I understand the underlying numbers better than graphics on the surface charts. These charts are fairly backwards-looking. Suffice it to say that every correction is premised on success stories becoming nightmares. A success story looking backwards is always fabulous. In order to be more forward-looking, I check the recent developments to the sell lines: e.g. 4 weeks ago, 3 weeks ago, 2 weeks ago, and last week. The general idea is to try to find a pattern of change.
It is worth noting that as the sell-risk level increases, at some point the returns must reflect market: if the idea is to buy-and-hold, then in the long-term the rate of return must approximate the market. There is just no way around this in the long-term. In the short-term, it might be possible to buy on a dip. But then going forward, it will be a market-return if no trading occurs. So from a mathematical standpoint, a high sell-risk subject is unlikely to beat market for long.

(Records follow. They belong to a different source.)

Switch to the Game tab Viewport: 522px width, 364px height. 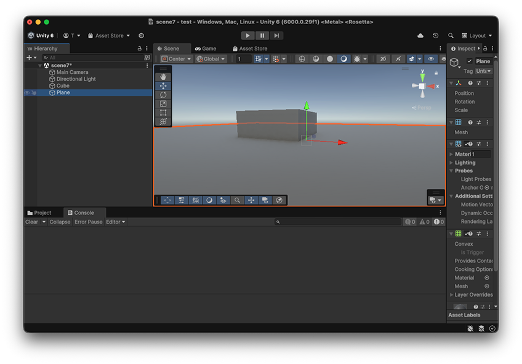(206, 49)
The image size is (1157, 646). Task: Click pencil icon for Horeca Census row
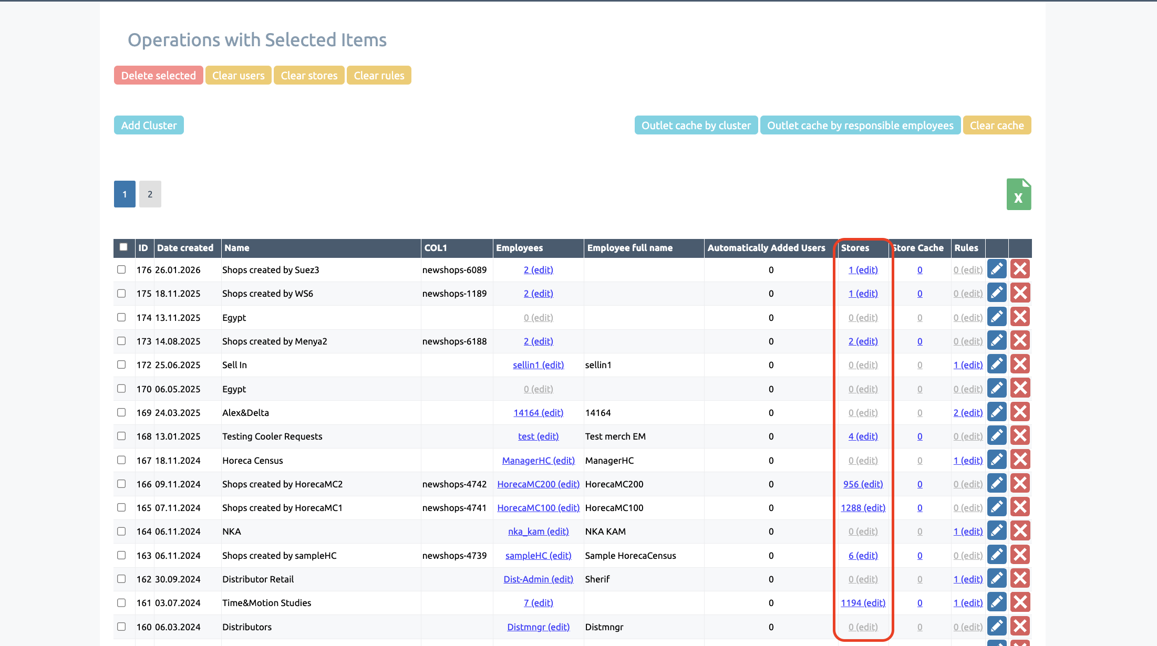click(997, 460)
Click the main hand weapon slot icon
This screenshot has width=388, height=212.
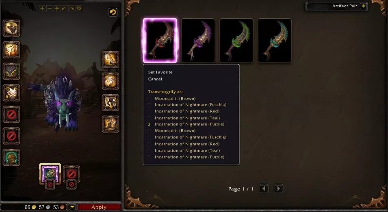coord(50,174)
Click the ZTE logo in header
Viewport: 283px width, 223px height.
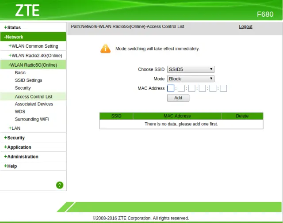click(x=27, y=11)
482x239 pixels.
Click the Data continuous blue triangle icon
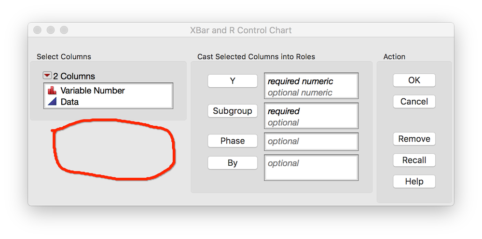coord(52,102)
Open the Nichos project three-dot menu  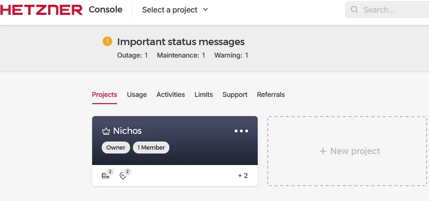pyautogui.click(x=241, y=131)
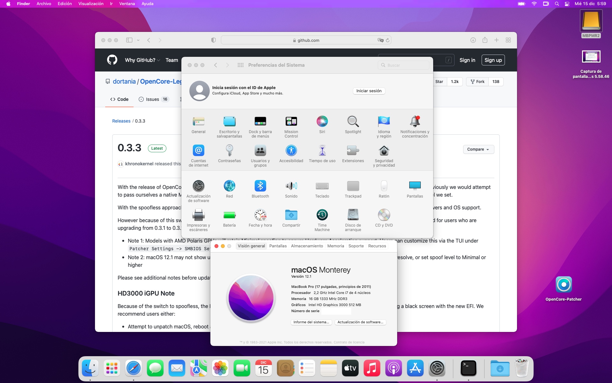
Task: Open Disco de arranque pane
Action: 353,215
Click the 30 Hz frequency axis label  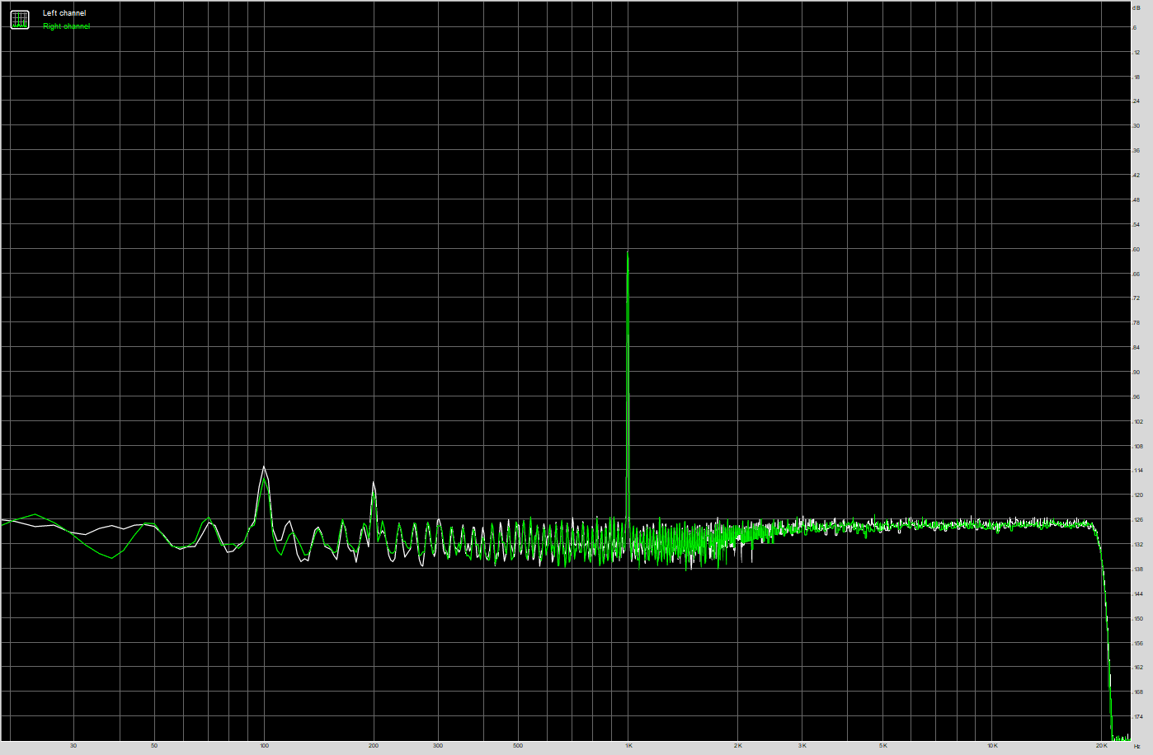coord(73,746)
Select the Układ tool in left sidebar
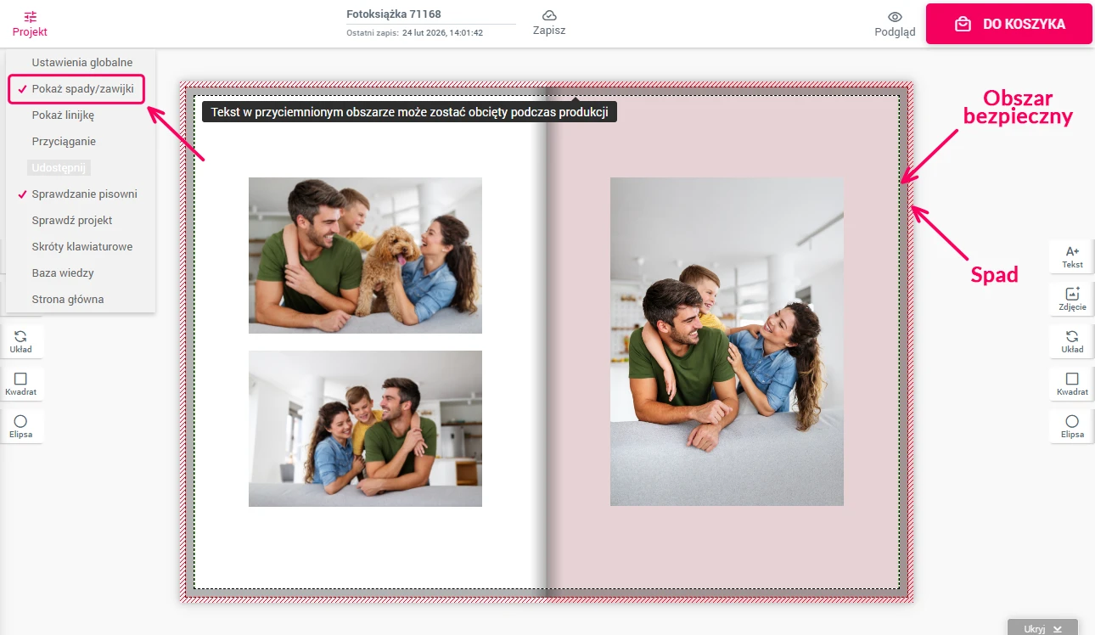Image resolution: width=1095 pixels, height=635 pixels. [x=21, y=340]
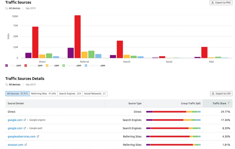Uncheck the purple macys.com legend checkbox
235x149 pixels.
click(7, 65)
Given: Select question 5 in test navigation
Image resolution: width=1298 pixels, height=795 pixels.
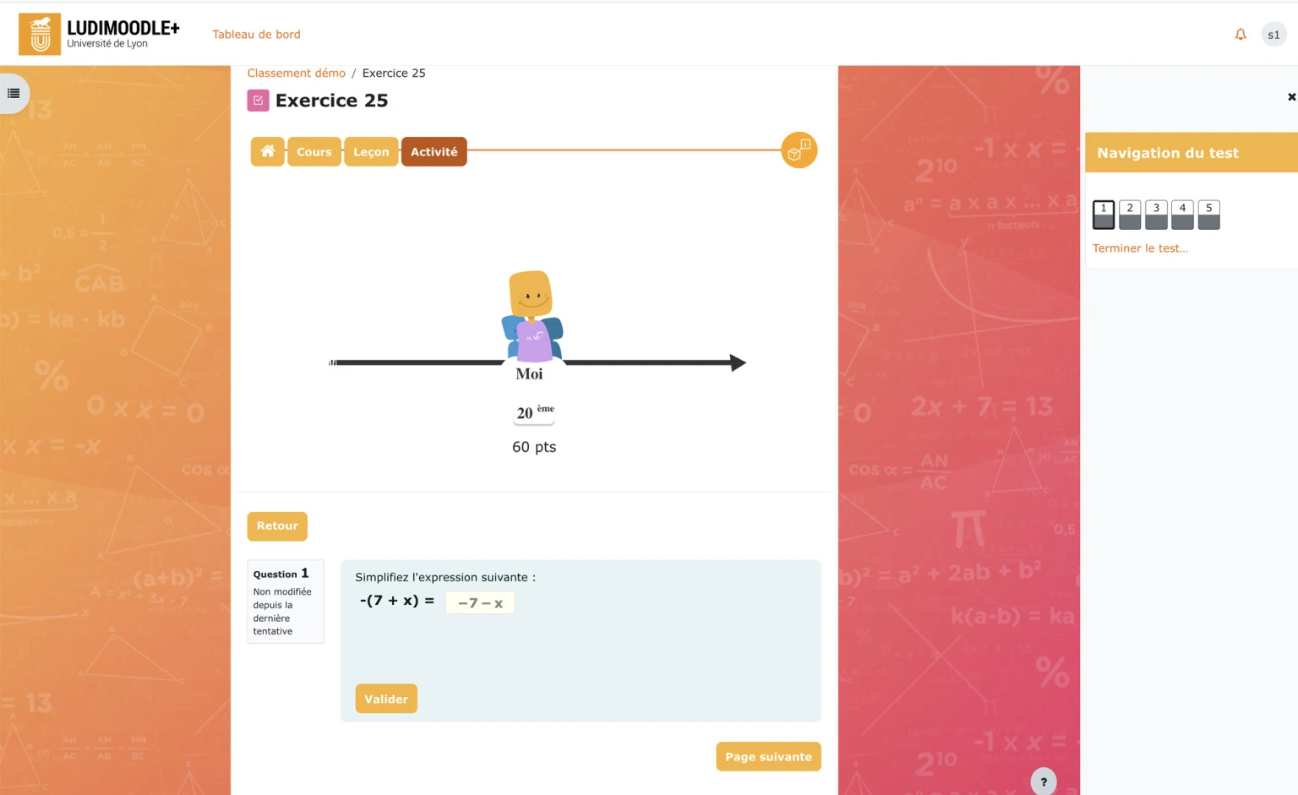Looking at the screenshot, I should [1208, 214].
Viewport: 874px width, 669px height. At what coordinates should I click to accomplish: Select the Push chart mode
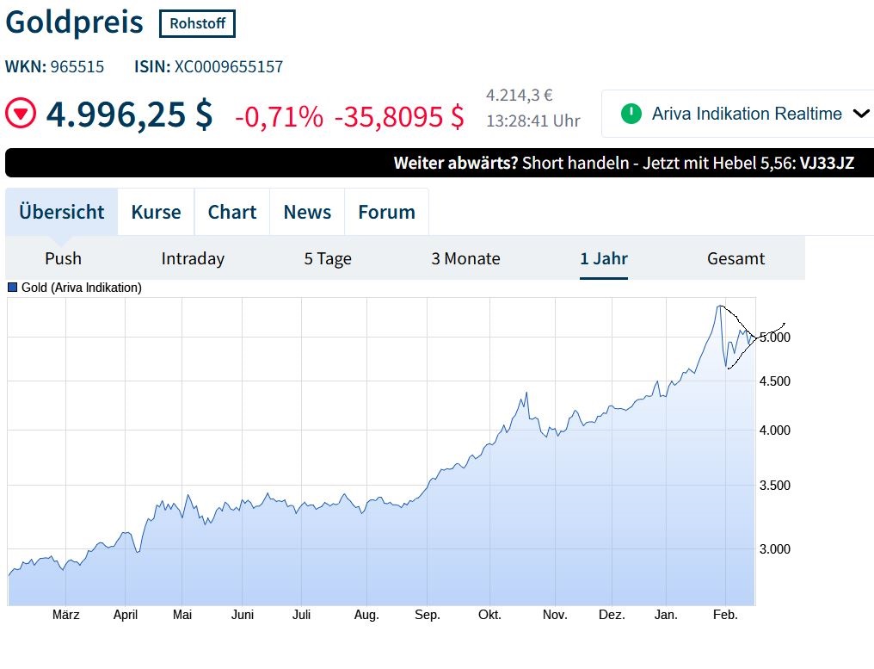coord(64,258)
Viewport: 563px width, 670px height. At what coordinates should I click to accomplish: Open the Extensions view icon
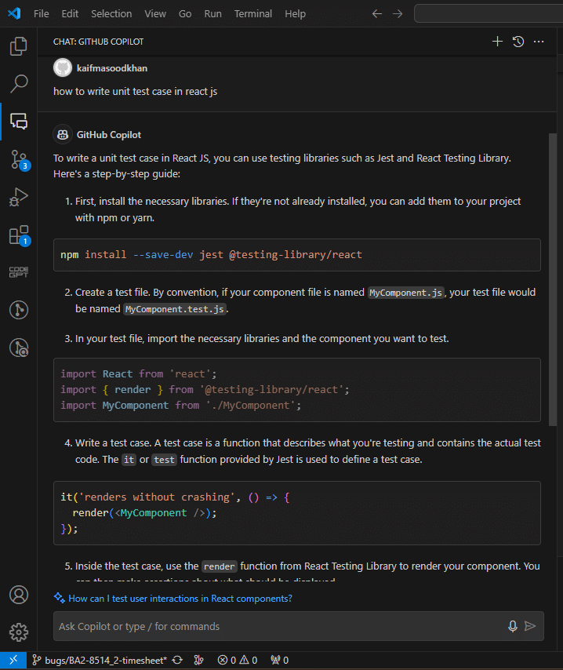18,235
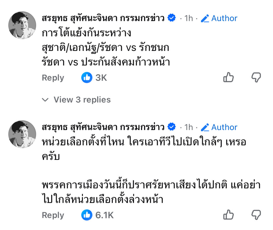
Task: Click thumbs-down on the 3K-likes comment
Action: pyautogui.click(x=256, y=78)
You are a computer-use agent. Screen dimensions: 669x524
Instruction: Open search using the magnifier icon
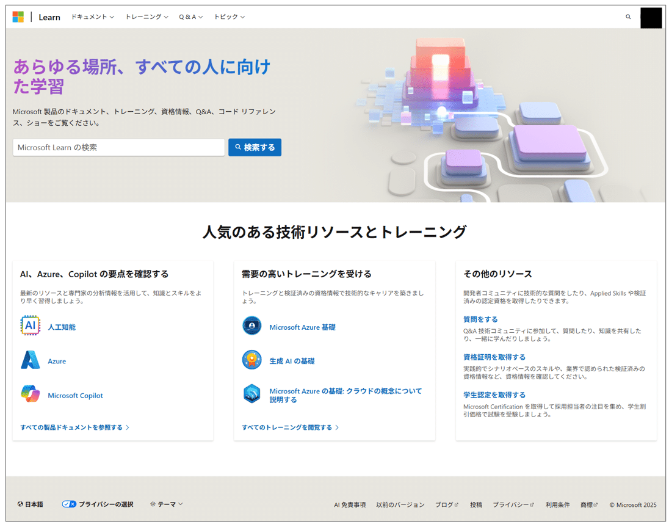coord(628,16)
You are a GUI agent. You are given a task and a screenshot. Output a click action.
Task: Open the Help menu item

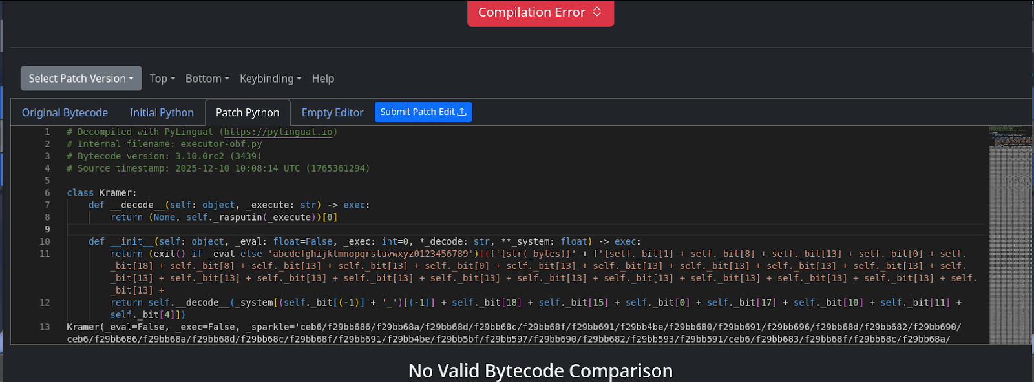tap(322, 79)
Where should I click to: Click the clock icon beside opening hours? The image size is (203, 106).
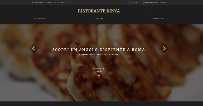click(x=143, y=3)
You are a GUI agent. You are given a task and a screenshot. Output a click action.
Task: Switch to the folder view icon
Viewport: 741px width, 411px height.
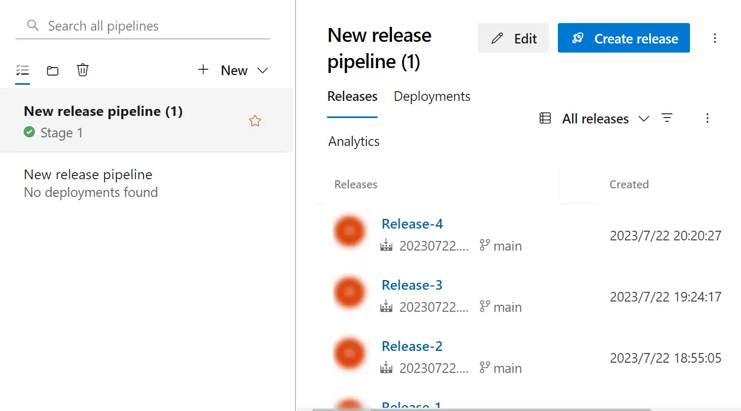coord(53,70)
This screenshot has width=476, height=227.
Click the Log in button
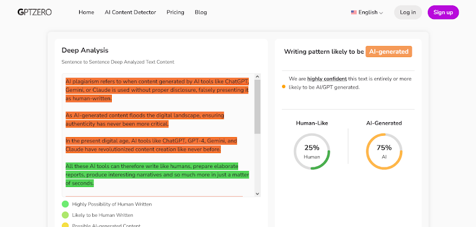click(408, 13)
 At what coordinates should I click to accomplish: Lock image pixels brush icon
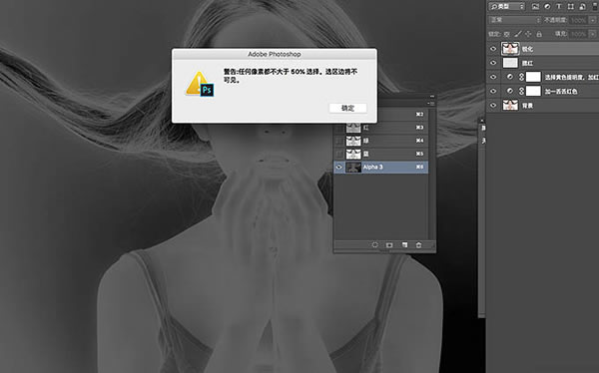coord(517,34)
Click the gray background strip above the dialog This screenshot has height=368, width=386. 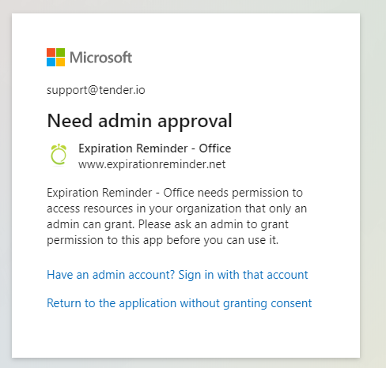(193, 6)
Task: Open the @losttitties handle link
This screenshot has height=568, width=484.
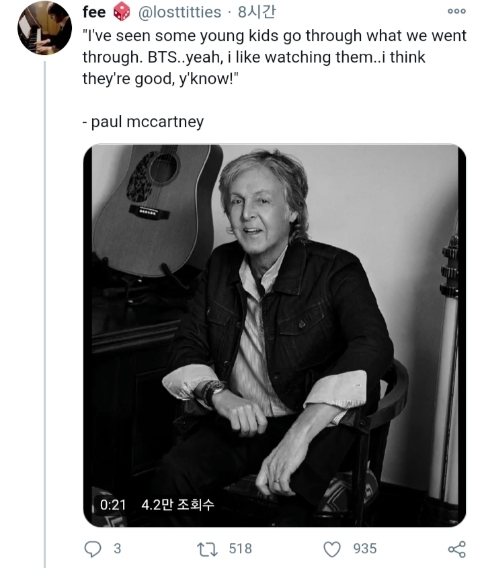Action: coord(179,12)
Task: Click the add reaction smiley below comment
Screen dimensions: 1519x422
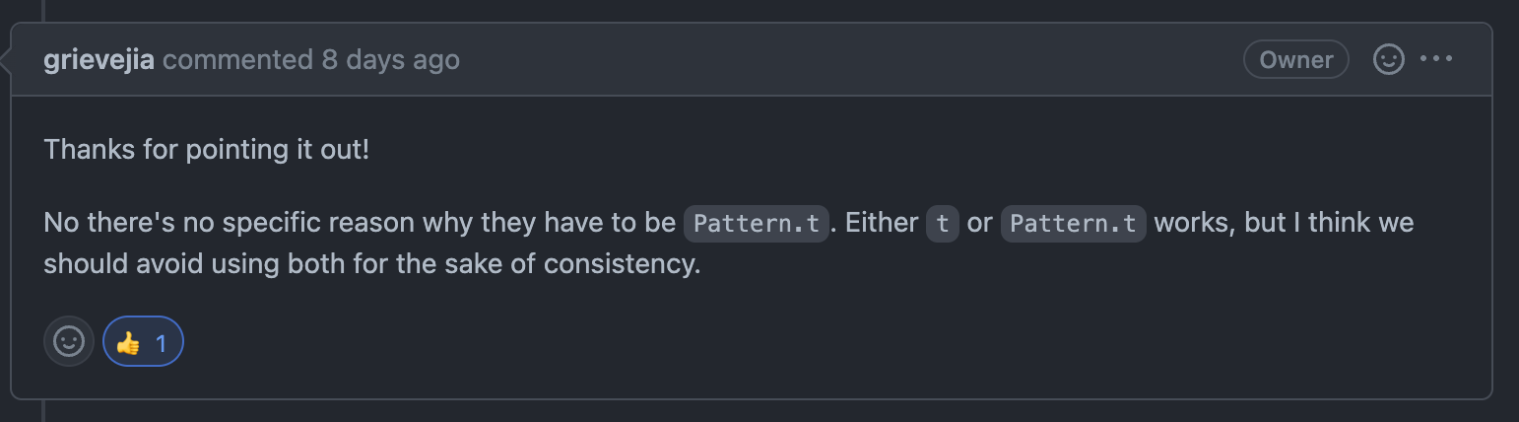Action: [69, 342]
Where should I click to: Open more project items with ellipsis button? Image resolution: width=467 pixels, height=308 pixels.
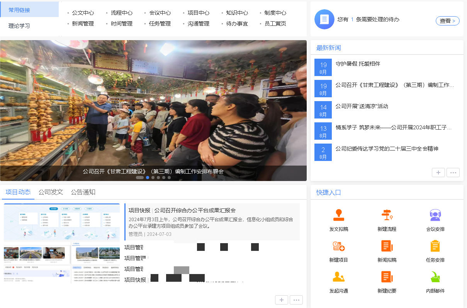click(296, 300)
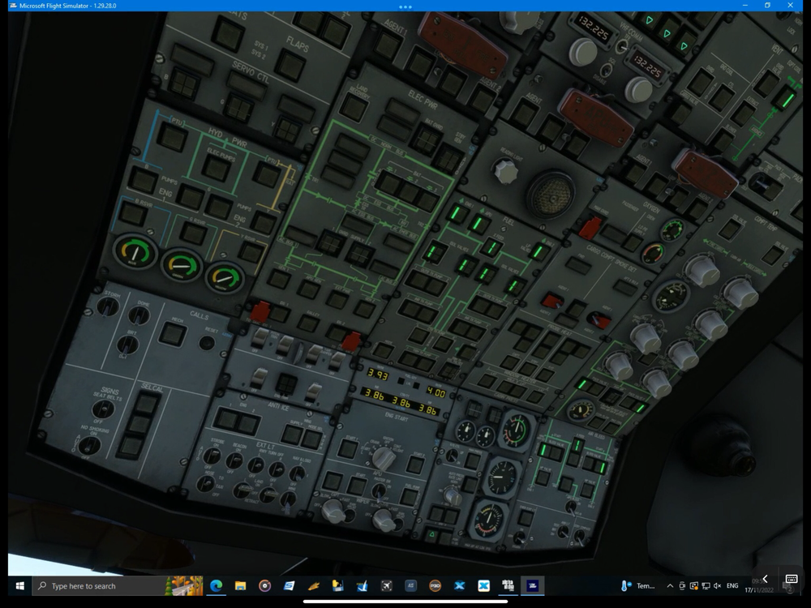
Task: Turn the ENG START ignition mode knob
Action: point(383,459)
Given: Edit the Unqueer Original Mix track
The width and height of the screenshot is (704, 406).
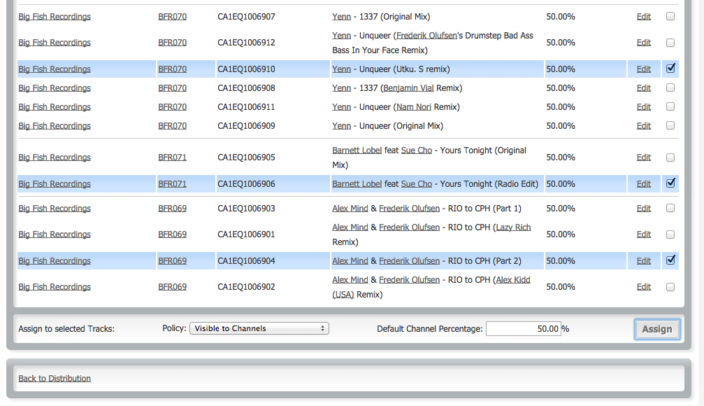Looking at the screenshot, I should [x=643, y=126].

I suppose a trading firm might leverage their position in order to financially engineer more returns (borrowing to increase their exposure); but this would involve different types of risks given that the return would merely amplify the change in market value. I recall one company lending out their equities and then using this to generate a revenue stream. Anyways, no doubt there are various creative methods to generate revenue such as writing options. This does not mean that the underlying investment performs better than market, though.
I cannot say that I have developed a game plan yet. But what is more normal, really? Wouldn’t a game plan be delusional given such uncertain circumstances? And if things are normal, why are so many people making such an effort to reassure me that they are normal – as if I am an unfit to decide for myself? It is a risk avoidance model. It is necessary to be aware of risk in order to avoid it. Presumably, people are highly invested in normal. The whole idea of the model is to take emotion out of the equation. While this takes care of my response to reality, there is a problem in terms of mass psychosis – or this illusion of normalcy that has the effect of preventing adaptive response behaviours. Clearly I am not entirely motivated by the technicals.
I took my mother out to a restaurant a few weeks ago. There were hardly any people indoors. Most of the customers were on the patio. Of course, in the winter, those customers will have to decide whether to go inside or not to eat at the restaurant. Basically the problem is that if they get ill, the local health care system might be unable to respond to the demand for services. The new Coronavirus is just one of various illness to affect people recently: H5N1, MERS, SARS, and now COVID-19. I was thinking maybe more people might consider a different line of work, possibly not owning and operating restaurants and other social establishments. Meanwhile, certain public services might wish to have highly trained sanitation and sterilization professionals. In order to trigger changes, it goes without saying that there must be unemployment and business failures. (Of course, I recognize a need to support transition programs.) So I think the next step in terms of the analytics is to ensure that risk avoidance metrics extend from metrics of risk awareness.